What do you call the people you teach in your school?

It may seem like an unnecessary question with a simple answer, but parliamentary papers in Scotland have this week shown that it can be a fraught issue.

“Pupils” and “students” remain common terms, but not everyone likes them - some suggest that they are unwelcome hangovers of old-fashioned approaches to education, redolent of hierarchies and less inclusive practices that prevailed in the past.

“Children” used to provide a catch-all, but when - and by which criteria - does a child become an adult? And at what point does it become patronising to someone to call them a child, even if technically and legally they remain one? “Children and young people” has become a favoured solution, but it is unwieldy - and doesn’t “young person”, in its own way, sound potentially patronising?

‘Learner’ an increasingly favoured term

In recent times, “learner” has become increasingly common and, to some extent, you can see why. You could argue that it doesn’t carry the same historical baggage as other terms, that it reflects more modern approaches to education - that the focus is on the person who is learning, whereas the implication of “pupil” is someone waiting to be taught.
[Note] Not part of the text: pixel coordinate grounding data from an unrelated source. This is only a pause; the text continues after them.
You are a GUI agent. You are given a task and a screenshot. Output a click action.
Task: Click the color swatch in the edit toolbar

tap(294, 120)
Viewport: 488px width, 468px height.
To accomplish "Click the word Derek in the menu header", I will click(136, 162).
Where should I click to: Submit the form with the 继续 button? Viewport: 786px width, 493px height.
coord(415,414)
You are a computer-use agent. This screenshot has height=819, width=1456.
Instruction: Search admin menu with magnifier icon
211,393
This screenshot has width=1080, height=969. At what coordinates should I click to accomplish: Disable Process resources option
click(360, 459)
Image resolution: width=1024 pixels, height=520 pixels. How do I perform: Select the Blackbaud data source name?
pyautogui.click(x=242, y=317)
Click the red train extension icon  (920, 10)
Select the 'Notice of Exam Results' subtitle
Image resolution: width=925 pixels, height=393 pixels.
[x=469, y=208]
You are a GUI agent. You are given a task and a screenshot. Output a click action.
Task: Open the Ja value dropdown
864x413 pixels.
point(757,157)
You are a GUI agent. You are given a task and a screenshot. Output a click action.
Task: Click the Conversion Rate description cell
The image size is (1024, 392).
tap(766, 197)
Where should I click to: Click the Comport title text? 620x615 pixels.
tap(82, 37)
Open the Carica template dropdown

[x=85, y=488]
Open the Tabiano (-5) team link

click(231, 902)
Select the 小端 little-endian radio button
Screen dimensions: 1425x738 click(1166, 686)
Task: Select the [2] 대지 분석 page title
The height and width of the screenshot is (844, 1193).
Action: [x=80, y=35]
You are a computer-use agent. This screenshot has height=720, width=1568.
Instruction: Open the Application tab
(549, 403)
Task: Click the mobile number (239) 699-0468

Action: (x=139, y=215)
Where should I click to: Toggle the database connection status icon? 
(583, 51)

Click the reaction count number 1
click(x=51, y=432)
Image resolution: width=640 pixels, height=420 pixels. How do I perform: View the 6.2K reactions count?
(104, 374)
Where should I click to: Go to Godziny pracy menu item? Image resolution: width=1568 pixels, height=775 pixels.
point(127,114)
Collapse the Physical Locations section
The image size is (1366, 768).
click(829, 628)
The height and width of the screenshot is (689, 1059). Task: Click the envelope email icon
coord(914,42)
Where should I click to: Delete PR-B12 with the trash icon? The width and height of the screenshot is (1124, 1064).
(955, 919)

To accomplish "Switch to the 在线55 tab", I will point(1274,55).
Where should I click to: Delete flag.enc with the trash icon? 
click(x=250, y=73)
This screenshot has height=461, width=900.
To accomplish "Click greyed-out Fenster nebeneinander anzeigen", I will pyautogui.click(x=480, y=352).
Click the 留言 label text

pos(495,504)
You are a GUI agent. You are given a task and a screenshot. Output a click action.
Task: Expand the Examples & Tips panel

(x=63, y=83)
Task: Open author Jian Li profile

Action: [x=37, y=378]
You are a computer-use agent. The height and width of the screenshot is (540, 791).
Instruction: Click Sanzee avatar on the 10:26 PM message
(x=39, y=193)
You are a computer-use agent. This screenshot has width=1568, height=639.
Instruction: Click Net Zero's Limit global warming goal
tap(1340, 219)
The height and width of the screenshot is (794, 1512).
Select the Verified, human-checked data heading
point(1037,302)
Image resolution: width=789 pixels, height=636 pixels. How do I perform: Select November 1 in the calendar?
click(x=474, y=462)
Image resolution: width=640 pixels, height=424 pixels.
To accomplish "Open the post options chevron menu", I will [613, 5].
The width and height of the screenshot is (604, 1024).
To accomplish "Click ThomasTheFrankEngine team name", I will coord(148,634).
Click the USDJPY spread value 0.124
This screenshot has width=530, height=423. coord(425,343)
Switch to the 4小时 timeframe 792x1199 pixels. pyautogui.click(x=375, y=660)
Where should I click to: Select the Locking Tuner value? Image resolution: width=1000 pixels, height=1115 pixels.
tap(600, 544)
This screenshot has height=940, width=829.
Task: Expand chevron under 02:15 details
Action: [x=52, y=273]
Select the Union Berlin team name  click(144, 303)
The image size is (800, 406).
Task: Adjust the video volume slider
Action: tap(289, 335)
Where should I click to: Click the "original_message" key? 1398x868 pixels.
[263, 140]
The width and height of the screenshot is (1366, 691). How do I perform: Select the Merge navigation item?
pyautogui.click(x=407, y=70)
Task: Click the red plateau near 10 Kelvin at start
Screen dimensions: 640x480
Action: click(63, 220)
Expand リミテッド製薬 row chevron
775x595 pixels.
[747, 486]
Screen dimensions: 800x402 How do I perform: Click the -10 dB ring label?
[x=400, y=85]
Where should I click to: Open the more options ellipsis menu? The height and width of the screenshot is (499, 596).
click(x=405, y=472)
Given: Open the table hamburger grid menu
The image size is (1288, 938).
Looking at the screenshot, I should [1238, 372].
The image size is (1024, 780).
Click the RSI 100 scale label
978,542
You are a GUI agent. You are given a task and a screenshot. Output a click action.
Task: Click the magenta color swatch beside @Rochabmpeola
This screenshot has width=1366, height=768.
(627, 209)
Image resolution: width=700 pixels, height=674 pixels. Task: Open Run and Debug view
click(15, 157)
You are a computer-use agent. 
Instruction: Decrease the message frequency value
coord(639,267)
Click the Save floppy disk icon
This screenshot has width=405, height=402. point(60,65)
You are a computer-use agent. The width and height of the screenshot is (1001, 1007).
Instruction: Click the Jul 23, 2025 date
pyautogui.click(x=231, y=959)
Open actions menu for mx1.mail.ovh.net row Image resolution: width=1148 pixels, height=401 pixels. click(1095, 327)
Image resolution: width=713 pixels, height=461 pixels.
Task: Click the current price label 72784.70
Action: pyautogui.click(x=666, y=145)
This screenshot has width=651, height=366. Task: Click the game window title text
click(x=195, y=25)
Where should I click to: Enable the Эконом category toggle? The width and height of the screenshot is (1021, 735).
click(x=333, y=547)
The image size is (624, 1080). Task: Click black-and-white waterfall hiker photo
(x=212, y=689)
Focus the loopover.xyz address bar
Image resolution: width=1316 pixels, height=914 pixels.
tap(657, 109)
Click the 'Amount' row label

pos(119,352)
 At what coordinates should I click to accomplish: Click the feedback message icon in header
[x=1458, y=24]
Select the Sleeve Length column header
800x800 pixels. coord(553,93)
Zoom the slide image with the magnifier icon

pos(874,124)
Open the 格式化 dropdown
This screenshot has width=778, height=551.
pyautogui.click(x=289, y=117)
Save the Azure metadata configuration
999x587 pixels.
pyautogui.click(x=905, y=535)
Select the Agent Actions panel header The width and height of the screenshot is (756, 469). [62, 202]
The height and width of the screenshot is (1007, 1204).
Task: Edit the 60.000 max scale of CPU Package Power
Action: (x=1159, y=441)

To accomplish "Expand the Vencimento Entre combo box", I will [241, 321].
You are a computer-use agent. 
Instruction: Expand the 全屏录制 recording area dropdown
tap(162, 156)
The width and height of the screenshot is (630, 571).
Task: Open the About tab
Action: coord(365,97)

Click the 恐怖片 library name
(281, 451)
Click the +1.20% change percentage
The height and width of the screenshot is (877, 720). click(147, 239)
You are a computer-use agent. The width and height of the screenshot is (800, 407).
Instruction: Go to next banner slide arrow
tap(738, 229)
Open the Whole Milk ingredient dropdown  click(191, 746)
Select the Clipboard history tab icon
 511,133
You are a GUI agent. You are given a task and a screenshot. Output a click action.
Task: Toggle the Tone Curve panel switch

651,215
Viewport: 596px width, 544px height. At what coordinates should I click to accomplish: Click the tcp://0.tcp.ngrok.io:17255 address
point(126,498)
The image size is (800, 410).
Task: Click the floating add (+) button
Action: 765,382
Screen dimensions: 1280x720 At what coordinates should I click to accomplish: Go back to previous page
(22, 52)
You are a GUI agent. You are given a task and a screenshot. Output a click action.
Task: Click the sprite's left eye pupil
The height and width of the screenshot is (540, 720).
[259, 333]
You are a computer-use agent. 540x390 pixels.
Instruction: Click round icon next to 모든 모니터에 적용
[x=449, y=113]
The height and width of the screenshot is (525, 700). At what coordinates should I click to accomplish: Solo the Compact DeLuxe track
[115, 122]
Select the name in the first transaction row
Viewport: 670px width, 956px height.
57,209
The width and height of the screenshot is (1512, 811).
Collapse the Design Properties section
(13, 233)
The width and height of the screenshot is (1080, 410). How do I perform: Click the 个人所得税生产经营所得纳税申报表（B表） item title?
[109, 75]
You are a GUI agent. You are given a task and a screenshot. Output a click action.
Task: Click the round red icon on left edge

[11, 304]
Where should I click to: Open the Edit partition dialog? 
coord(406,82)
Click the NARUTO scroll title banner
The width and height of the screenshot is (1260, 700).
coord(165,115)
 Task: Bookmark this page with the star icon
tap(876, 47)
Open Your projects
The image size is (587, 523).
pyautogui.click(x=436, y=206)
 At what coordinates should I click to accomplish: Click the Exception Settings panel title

The word that educators and policymakers choose, then, may stir tensions between different educational philosophies that bubble under the surface.

(The Tes approach, incidentally, is that we refer to “children” in nurseries, “pupils” in primaries and “students” in secondaries, with “pupils” a cross-sector catch-all and “young people” deployed in some circumstances.)

But what if you ask the learners/pupils/students/children/young people (delete as applicable) themselves?

The answer may not be what you expect.

In papers for today’s meeting of the Scottish Parliament’s Education, Children and Young People Committee (with each new parliamentary term, this committee itself faces a choice over what to call itself), the office of Scotland’s commissioner for children and (yes) young people asked members of its Young Advisors scheme - aged 12-17 - for their thoughts on the Education (Scotland) Bill.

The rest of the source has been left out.